▸ Work instruction
Write out, from the entries below, exactly the lines that run between the lines holding "Where should I click to: Go" and "Image resolution: width=1271", inclusive, and stop there.

▸ Data
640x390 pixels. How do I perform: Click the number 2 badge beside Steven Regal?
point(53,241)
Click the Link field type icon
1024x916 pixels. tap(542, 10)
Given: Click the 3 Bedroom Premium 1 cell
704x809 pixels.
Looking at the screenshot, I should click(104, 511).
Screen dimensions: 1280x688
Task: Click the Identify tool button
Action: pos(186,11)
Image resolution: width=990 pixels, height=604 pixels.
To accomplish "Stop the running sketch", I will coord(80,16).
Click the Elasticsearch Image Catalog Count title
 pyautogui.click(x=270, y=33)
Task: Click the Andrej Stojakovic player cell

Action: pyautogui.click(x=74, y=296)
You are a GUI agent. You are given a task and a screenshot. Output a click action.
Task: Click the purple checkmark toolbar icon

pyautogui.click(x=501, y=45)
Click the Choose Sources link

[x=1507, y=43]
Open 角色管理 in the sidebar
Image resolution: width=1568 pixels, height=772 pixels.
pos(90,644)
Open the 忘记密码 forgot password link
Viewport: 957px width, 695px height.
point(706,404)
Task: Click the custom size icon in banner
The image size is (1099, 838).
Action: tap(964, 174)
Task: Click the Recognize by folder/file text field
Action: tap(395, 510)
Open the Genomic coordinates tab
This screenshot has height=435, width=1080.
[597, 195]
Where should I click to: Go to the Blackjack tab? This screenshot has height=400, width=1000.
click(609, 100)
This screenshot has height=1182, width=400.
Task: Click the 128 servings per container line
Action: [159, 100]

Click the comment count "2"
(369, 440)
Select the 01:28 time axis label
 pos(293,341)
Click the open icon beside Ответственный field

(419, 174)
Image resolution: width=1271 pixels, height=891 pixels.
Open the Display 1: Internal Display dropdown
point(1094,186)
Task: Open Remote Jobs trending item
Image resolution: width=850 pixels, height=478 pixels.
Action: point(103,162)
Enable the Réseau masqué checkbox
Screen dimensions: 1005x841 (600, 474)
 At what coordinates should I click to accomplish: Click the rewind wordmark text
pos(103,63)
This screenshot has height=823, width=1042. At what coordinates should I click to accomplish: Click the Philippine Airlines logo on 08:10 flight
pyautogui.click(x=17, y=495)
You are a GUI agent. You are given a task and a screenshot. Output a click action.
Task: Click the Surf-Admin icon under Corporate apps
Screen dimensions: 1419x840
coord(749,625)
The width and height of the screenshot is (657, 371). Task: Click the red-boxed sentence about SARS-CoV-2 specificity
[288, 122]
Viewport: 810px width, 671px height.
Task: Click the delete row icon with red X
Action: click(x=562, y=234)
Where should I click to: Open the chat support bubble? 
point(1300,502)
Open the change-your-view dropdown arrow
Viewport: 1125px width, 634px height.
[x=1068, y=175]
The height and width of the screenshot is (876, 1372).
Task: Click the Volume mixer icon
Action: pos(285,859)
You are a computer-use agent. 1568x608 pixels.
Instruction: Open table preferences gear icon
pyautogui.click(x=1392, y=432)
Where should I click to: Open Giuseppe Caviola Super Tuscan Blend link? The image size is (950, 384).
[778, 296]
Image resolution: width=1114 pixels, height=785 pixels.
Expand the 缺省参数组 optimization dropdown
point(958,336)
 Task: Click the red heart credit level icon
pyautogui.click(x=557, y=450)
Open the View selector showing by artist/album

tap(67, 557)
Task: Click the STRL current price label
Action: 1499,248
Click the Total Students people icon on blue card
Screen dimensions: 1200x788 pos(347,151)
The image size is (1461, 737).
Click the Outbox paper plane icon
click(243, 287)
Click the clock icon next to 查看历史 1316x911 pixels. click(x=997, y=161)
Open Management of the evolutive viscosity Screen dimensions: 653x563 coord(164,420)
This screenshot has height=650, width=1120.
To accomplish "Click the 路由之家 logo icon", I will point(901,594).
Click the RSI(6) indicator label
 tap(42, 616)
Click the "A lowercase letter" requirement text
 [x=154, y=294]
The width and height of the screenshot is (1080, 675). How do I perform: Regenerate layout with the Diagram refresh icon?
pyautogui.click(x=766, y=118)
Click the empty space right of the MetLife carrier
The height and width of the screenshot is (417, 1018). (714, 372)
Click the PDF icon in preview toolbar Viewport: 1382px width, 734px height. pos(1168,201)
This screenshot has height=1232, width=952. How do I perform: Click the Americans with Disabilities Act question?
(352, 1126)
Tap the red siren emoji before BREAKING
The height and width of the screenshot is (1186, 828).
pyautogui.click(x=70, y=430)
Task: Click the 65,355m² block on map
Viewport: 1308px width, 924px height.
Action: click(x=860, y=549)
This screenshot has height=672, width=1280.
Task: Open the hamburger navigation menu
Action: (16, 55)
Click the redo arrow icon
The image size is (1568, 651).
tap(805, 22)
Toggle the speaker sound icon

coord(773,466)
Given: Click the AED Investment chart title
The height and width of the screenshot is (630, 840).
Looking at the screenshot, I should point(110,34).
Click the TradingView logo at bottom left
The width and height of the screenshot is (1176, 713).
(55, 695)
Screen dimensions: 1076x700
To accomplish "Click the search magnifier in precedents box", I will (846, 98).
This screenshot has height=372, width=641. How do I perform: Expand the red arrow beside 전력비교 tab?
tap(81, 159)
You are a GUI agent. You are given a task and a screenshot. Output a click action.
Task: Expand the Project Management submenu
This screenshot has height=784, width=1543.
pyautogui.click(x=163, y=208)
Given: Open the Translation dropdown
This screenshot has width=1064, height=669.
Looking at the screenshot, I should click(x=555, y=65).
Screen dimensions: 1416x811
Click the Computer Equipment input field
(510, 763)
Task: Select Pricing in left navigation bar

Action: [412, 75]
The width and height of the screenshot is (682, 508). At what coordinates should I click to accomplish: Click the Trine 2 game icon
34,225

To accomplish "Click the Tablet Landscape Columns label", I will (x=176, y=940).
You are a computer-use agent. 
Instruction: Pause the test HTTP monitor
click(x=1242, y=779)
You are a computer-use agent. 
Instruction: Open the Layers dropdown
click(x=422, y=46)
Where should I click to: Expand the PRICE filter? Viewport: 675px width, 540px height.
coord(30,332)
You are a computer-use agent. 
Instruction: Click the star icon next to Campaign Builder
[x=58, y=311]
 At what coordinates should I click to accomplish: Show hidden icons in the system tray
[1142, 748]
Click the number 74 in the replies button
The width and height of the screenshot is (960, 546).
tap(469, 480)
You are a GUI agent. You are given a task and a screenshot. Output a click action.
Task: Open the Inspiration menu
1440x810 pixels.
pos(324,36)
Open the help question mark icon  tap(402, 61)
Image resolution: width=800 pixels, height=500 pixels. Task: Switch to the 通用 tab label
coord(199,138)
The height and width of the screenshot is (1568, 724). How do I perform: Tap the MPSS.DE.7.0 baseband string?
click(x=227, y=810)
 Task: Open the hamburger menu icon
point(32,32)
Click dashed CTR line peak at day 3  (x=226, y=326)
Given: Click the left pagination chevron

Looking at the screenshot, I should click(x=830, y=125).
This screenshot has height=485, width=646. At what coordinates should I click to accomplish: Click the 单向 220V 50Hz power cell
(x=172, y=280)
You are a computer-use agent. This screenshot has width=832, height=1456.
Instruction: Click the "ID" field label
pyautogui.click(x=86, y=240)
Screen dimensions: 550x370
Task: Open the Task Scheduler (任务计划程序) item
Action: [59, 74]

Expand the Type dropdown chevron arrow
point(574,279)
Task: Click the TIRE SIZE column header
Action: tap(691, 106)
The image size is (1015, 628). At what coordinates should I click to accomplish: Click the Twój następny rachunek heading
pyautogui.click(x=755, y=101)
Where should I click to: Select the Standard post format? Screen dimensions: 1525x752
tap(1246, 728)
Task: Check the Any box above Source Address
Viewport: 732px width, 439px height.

▸ Response to this exercise
Where should I click to: Go to the Blackjack tab? This screenshot has height=400, width=1000.
click(609, 100)
This screenshot has height=1182, width=400.
Task: Click the 128 servings per container line
Action: [159, 100]

Click the comment count "2"
(369, 440)
Select the 01:28 time axis label
 pos(293,341)
Click the open icon beside Ответственный field

(419, 174)
Image resolution: width=1271 pixels, height=891 pixels.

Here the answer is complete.